Seems to be owned and run by OVH France.

But without encryption and private keys, i'd rather rent a server and use Duplicati.




I can't understand how people trust (or even care about) server-provided encryption. There's no guarantee they or their friends can't open it on their servers. Unless you use your own solution, their encryption only provides protection in transit, against unaffiliated third parties.


Link encryption is good, and it's helpful to ensure the only attack vector is the service provider itself, not sub-contractors or someone being stupid and throwing away drives.

That said, Dropbox has done a pretty good job of lying about how much security they offered users in the past. But someone providing a service like this with a reasonable security policy which is openly communicated to the users is still better than no security policy.


When it comes to zero-knowledge encryption, it is hard to know how their implementation holds up without external audits. This is the same for other encryption applications (google Truecrypt audit).

EVault, Wuala, Tarsnap, SpiderOak, Norton Zone, KeepVault, Jungle Disk, ElephantDrive, CrashPlan, Carbonite, F-Secure, Handy Backup, IASO Backup, MediaFire, MEGA, OwnDrive, TeamDrive etc..

..all provide Zero-Knowledge encryption for their cloud backups, i think OVH should be able to at least the same.


What's the point of "supposedly zero-knowledge encryption" if you can't even be sure it's there?

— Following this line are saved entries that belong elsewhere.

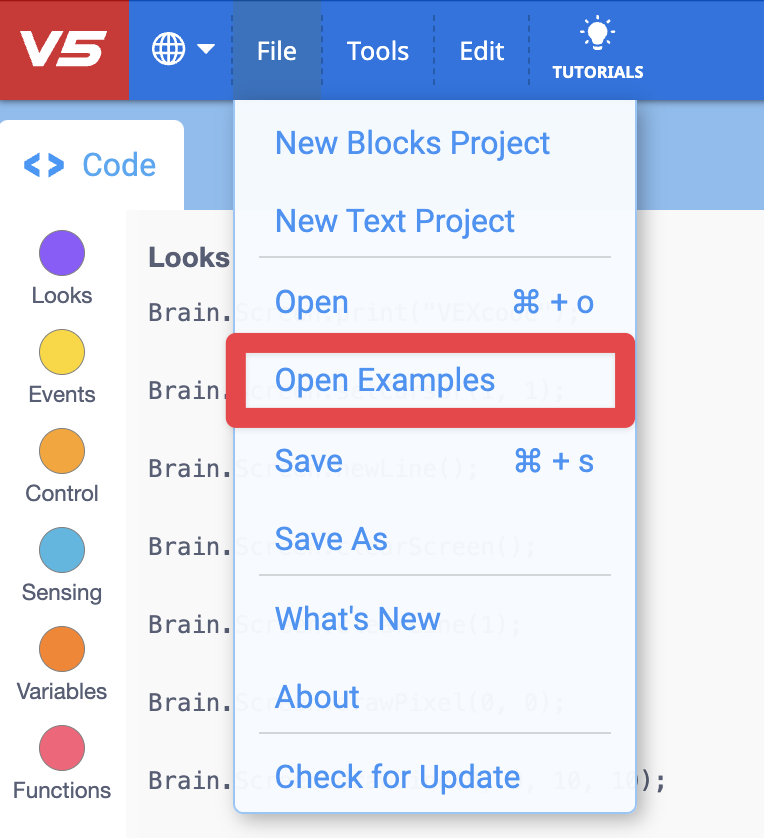764x838 pixels.
Task: Create a New Text Project
Action: [394, 221]
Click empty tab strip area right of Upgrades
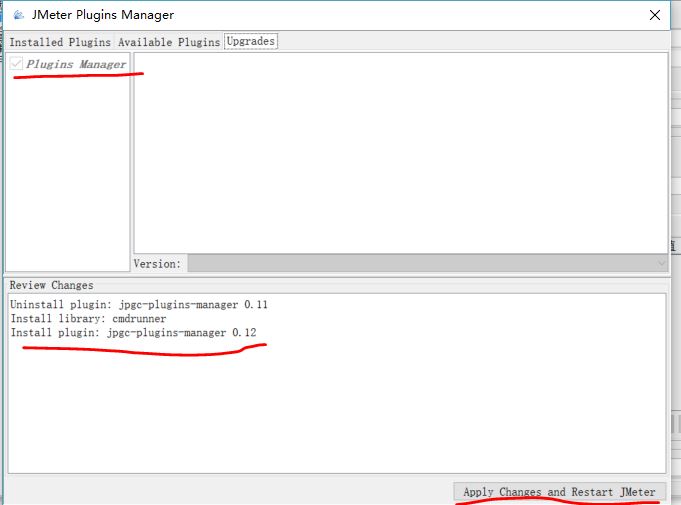Viewport: 681px width, 505px height. coord(470,42)
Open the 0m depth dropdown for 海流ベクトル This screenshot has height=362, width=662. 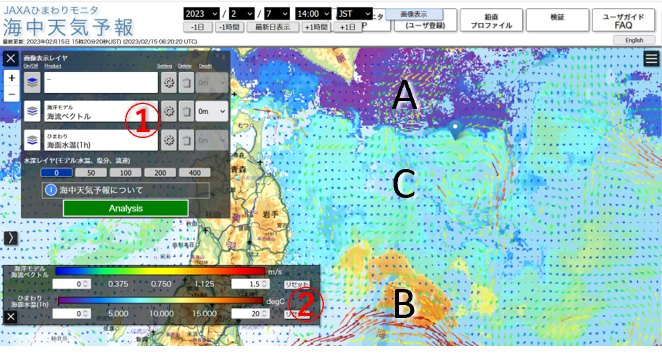click(212, 112)
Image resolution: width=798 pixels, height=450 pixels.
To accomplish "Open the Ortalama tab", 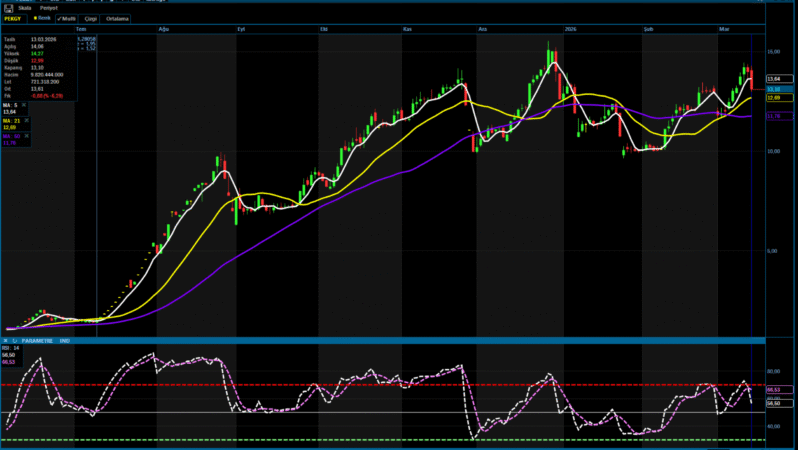I will click(x=119, y=18).
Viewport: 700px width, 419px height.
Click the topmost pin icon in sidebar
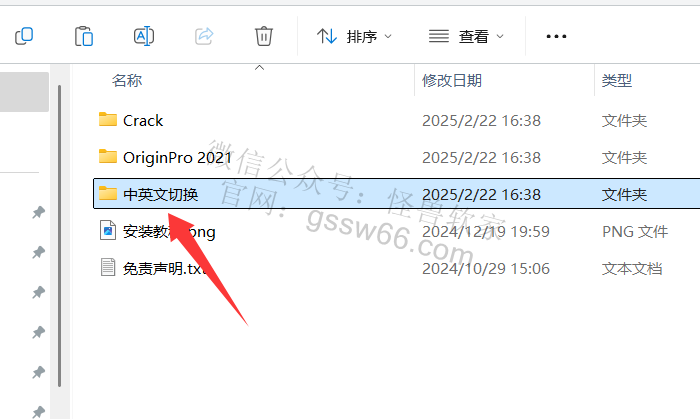coord(38,212)
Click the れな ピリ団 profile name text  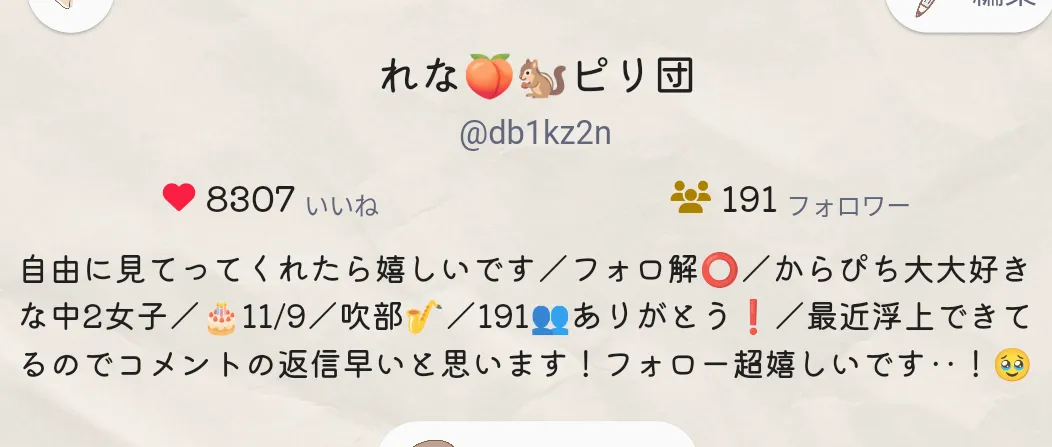click(537, 77)
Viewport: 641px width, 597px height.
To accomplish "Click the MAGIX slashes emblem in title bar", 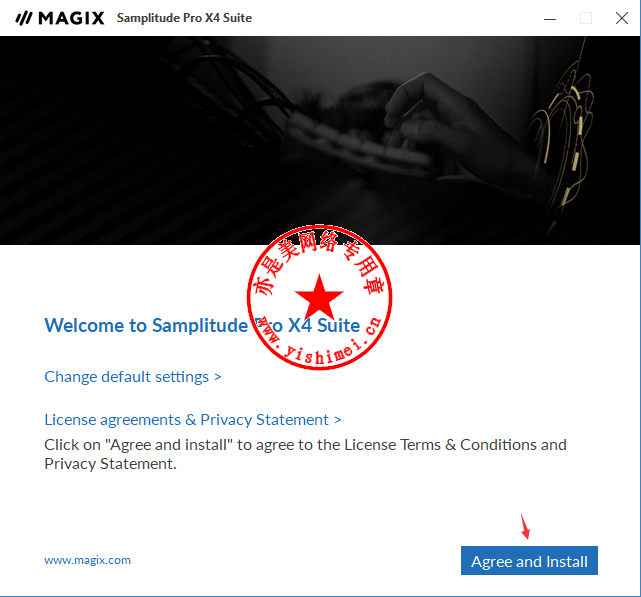I will click(x=24, y=18).
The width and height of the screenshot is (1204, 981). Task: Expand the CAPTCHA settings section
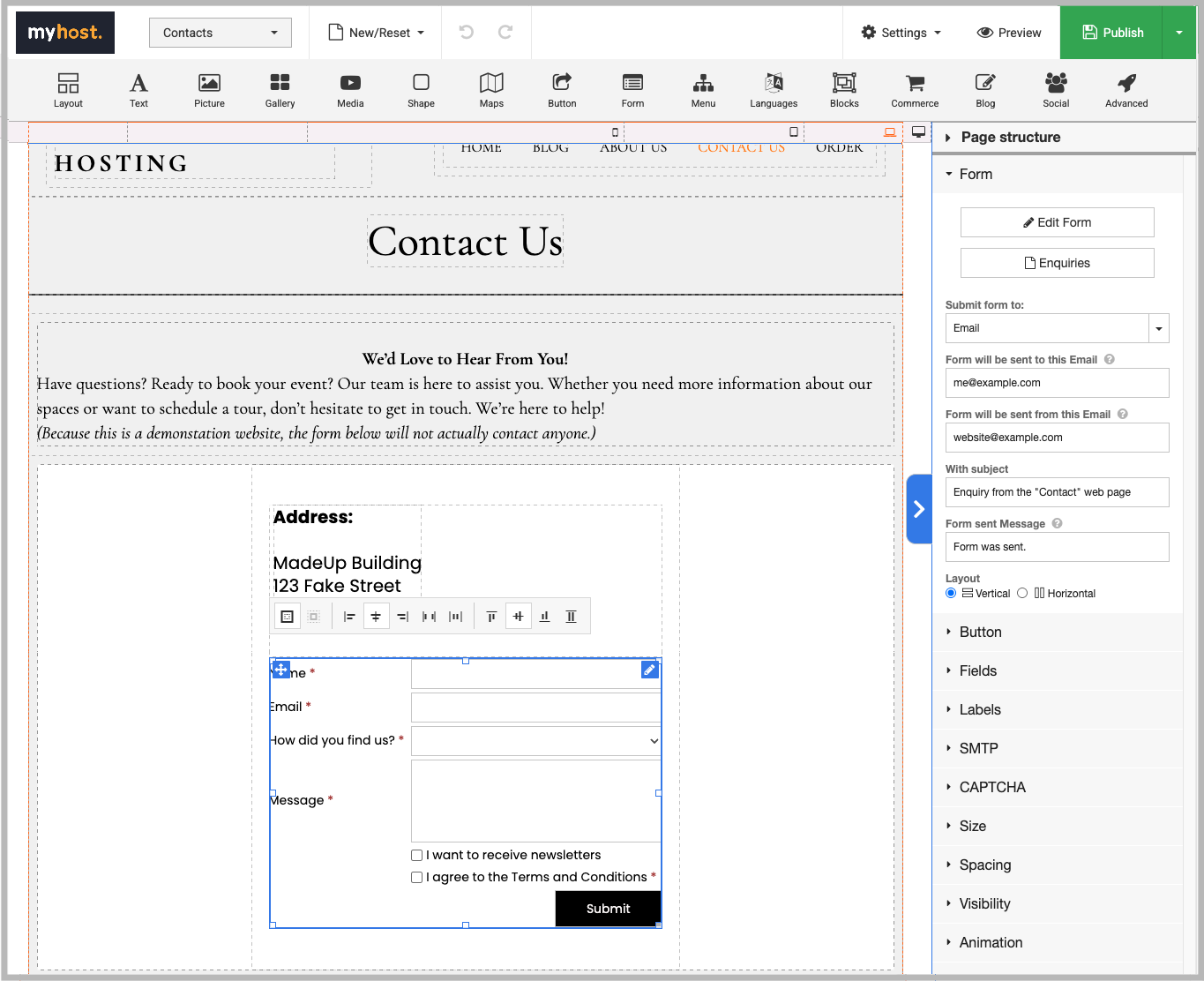point(991,787)
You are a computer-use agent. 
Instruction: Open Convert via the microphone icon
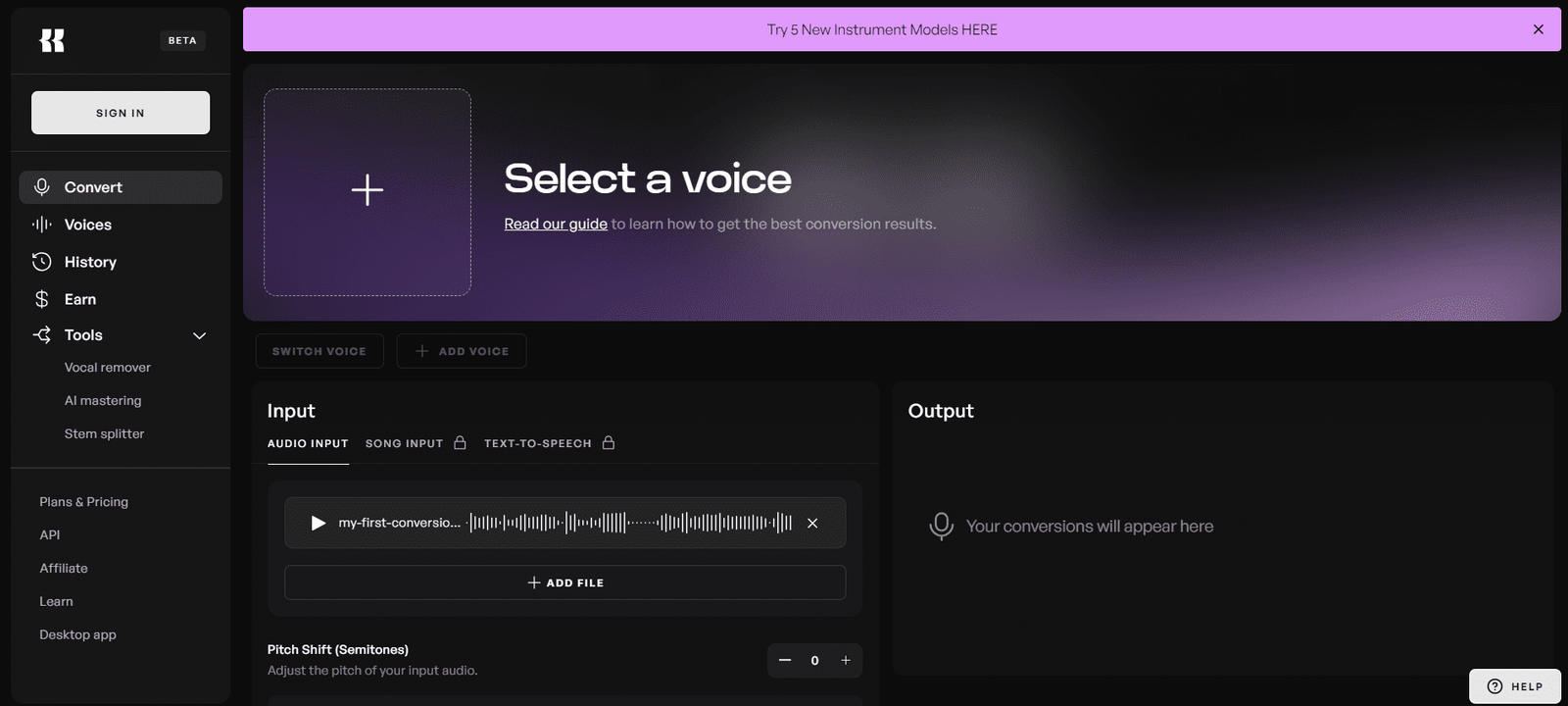[x=42, y=187]
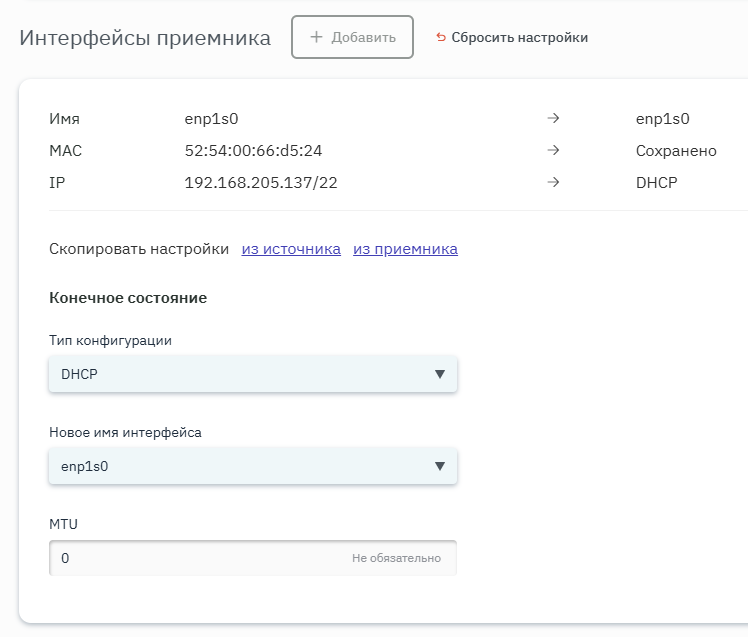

If you care about your data security, you'd better consider there is no encryption in such cases. If you don't care - why ask for encryption at all?


Well, you can always use LUKS, Truecrypt, EncFS or something similar. I'm more worried about data loss. How redundant is their storage?


If you have enough devices yourself does it matter much? I'd take uptime over redundancy. I always have 2 work pc copies + 2 laptops going. As long as they don't sync empty folders back down I don't mind a services that's only got light redundancy.


According to the website, they store copies in 3 different locations.

> Data is copied in 3 seperate datacentres in France.


Plus your own 1 or more copies of the data


What prevents you from considering this as a bare storage backend to use with Duplicati or, say, TAHOE-LAFS?